入居前の状況
私が施設探しを考え始めたのは、主人を在宅で介護していた頃に遡ります。
以前は一戸建てに住んでいまして、家のリビングを療養室のように改造して、お医者様に往診に来ていただいていました。ですが、だんだんと主人の状態が重くなり、お医者様から「在宅での介護も限界があります。このままだと、介護している奥さんの方が持病を悪化させてしまいますよ」と言われたんです。先生が段取りをしてくださって、主人は緩和ケア病棟のある病院へ移り、そこで最期を迎えました。もう5年になります。
施設探しを始めたきっかけ
主人が亡くなってからは、広い家に一人。自分で動けるので生活に困ることはありませんでしたが、家事や家の管理はもともと得意な方ではなく、少し持て余しているような状態でした。そんな中で、★**「元気でなんとかやっているうちに、将来のことをちゃんと考えておきたい」**★という気持ちが強くなり、本格的に施設を探し始めたんです。
一番の希望は、「自立した生活が送れること」。何から何まで管理されるのではなく、自分のペースで、自由に行動できる場所がいいなと考えていました。
入居決断時の葛藤・罪悪感
いざ探し始めると、本当に色々な施設があるのだと知りました。自分の足であちこち見学にも行きましたね。
例えば、200人以上が入居するような大きな施設。そこでは、要支援の方から要介護度の高い方まで、様々な状態の方が一緒に暮らしていらっしゃいました。とても立派な施設だったのですが、案内してくださった方に、私がスタスタと歩いているのを見て「ご入居されるのは、どなたですか?」と聞かれたんです。「私ですよ」と答えると、「ご家族が別におられるのでは?そんなにお元気な方が入られると、かえってご本人も窮屈な思いをされたりするかもしれません」と、少し心配されてしまって。その時に、ああ、元気な人間が大規模な施設に入ると、そういうこともあるのかもしれないな、と感じました。
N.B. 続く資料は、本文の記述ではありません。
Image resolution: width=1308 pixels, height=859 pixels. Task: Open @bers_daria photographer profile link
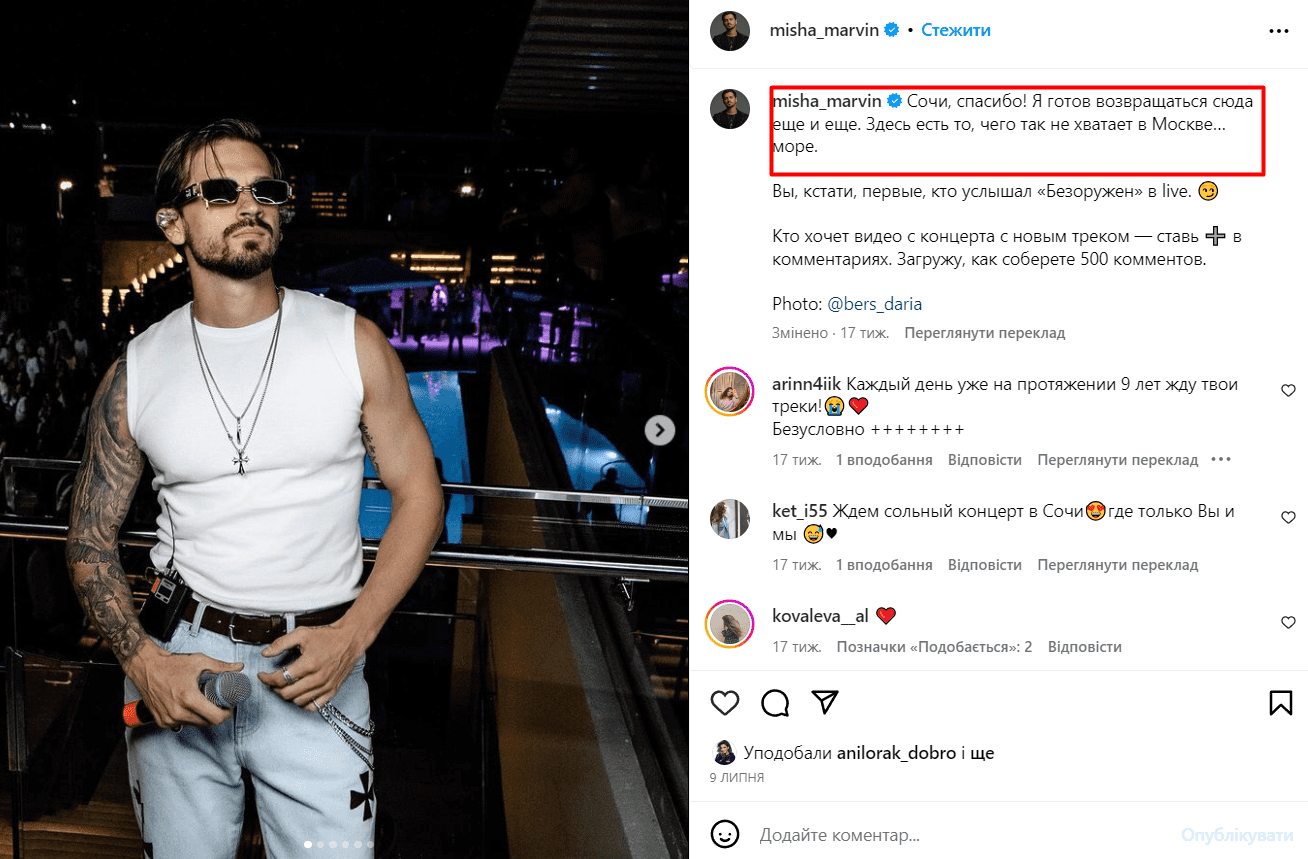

また、建物の素晴らしさだけでなく、周りの環境がいかに大切かということも痛感しました。ある施設は、建物のすぐそばを大きな産業道路が走っていて、排気ガスがすごいんです。これでは、ちょっと散歩に出るのも危ないし、気持ちよく過ごせないな、と。こういうことは、実際に行ってみなければ分からないものですね。
たくさんの施設を見て回ったからこそ、「自分にとって何が大切か」が明確になっていきました。
見学時の施設に対する不安
今の施設は、見学に来たその日に「ここに決めます」と即決したんです。
一目見て、「普通のアパートみたいだ」と感じました。まさに私が探していた、自由で自立した生活が送れる場所。これ以上のところはないんじゃないか、と直感しました。
入居してからの毎日は、本当にその時の印象通りです。普段は特に誰かのサポートを受けるわけでもなく、普通の一人暮らしと何ら変わりません。持病の管理のために、少し遠い病院まで定期的に通っているのですが、それも全部一人で行っています。
この施設の本当のありがたさを実感したのは、今年の1月末に、コロナにかかってしまった時でした。
はじめは少し熱が出ただけだったのですが、いざコロナと分かって。そんな時、普段はアパートの住人として静かに暮らしているだけですが、近隣に別の事業所があり、そこのヘルパーさんや介護タクシーにお願いして、すぐに病院へ連れて行ってもらえたんです。療養中も、足りないものを買ってきていただくなど、本当に手厚くサポートしていただきました。
普段は干渉されない自由がある。でも、いざという時には、専門のスタッフの方々がすぐそばにいて、助けてくださる。この安心感は、何物にも代えがたいですね。自分一人で暮らしていたら、こうはいかなかったと思います。